BULLISMO IN CLASSE, NUOVO EPISODIO. 13ENNE CON DENTE SPEZZATO

Un dente spezzato, la faccia pesta e la paura di tornare a scuola. E’ ammaccato e choccato il ragazzino di 13 anni, vittima due volte dei bulli. In classe è stato centrato da insulti e poi da un pugno in faccia, fuori intimorito da messaggi che minacciavano atti persecutori. L’aggressione, stando a quanto è stato possibile apprendere, è avvenuta giovedì in una classe terza della media Conero. Gli studenti erano seguiti da un supplente e in programma c’era la visione di un film a cui sarebbe seguito un forum di approfondimento. Pare che un drappello di ragazzini dettasse legge. E che abbia messo nel mirino il ragazzino compagno di classe. Prese in giro, insulti. Poi uno di loro gli ha tirato un cazzotto dritto in faccia che lo ha tramortito. Il colpo gli ha lasciato un occhio tumefatto e un dente rotto. Non solo: la voce dell’impresa vergognosa in classe ha fatto il giro degli adolescenti che si divertono a tormentare i loro coetanei più deboli.

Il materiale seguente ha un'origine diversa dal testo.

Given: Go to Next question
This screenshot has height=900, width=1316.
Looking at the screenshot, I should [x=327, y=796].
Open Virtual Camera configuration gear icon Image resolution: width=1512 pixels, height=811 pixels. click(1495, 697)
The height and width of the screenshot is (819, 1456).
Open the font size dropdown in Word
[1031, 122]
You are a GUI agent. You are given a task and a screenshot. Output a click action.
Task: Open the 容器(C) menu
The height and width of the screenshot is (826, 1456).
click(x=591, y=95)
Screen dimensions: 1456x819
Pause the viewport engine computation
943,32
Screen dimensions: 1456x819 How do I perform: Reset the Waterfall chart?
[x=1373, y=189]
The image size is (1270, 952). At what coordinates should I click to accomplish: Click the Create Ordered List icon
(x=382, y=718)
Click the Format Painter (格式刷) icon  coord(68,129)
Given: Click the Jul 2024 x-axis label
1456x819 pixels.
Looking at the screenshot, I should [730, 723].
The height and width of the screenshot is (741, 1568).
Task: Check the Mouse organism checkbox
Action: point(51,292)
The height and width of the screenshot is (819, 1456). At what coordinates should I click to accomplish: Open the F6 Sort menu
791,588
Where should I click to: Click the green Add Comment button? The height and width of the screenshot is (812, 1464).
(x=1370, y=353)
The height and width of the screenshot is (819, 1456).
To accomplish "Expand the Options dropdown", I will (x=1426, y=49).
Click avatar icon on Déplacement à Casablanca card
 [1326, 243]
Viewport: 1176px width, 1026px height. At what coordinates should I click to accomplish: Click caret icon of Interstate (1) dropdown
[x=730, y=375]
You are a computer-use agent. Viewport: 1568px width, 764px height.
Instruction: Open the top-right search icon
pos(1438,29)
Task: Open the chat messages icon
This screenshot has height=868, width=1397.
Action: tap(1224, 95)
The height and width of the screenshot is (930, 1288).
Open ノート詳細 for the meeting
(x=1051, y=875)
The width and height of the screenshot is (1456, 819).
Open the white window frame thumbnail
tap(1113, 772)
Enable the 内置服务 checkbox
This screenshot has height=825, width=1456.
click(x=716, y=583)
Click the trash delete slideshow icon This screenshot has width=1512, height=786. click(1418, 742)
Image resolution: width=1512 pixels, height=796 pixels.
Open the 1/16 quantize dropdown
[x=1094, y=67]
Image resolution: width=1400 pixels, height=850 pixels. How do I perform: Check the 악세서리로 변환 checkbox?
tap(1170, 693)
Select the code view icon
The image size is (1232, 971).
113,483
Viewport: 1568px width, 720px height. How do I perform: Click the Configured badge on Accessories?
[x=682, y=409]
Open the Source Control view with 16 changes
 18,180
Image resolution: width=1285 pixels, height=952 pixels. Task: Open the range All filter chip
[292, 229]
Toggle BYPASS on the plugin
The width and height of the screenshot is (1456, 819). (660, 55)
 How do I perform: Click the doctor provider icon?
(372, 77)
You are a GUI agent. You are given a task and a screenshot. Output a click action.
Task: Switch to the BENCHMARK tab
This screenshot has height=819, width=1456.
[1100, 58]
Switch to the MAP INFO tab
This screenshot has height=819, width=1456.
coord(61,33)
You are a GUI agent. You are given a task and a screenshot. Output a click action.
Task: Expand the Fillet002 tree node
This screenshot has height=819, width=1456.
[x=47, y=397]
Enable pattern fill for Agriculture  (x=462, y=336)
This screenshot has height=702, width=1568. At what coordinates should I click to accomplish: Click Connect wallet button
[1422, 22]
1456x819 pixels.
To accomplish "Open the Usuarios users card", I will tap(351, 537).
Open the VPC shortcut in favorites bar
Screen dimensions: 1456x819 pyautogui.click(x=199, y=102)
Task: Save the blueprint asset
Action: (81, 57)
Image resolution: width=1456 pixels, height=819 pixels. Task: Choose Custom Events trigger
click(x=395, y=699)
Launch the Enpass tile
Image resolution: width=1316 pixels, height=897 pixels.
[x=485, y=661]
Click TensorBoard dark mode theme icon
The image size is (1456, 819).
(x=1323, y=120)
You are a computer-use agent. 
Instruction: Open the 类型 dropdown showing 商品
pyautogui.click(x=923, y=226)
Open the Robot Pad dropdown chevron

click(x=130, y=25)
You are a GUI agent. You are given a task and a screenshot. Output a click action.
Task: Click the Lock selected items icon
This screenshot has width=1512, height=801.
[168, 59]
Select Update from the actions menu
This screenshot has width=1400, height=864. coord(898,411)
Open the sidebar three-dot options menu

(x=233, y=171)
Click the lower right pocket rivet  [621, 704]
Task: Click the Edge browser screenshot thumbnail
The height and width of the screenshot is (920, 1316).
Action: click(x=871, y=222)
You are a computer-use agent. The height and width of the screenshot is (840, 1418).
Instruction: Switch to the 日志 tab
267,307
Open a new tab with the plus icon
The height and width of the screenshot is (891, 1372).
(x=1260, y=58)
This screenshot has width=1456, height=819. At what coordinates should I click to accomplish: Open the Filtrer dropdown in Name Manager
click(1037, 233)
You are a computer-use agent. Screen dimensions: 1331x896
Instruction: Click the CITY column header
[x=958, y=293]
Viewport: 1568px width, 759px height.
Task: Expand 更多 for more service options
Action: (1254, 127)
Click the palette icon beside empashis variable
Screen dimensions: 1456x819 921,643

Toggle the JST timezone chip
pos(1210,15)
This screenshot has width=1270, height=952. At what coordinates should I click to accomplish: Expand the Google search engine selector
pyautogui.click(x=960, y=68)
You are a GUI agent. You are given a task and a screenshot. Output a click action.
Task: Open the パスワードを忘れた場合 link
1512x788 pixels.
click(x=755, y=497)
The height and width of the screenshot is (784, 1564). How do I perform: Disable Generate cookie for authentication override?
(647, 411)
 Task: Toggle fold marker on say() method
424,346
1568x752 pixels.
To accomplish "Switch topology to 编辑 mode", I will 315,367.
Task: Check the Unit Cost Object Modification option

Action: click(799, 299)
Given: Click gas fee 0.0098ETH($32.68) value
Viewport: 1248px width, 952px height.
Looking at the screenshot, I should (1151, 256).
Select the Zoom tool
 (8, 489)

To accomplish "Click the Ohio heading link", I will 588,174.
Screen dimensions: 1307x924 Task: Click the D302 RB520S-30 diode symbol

Così sono comparsi sul cellulare del ragazzino messaggi che minacciavano atti persecutori, chi li ha scritti annunciava comportamenti da stalker. Per sbadataggine, o supponenza, non si sono premurati neppure di criptare il numero di partenza dei messaggi, ed è stato un gioco da ragazzi identificare i baby autori delle minacce. La famiglia del ragazzino ha contattato i genitori degli adolescenti terribili e poi i carabinieri. Lo riferisce il Corriere Adriatico.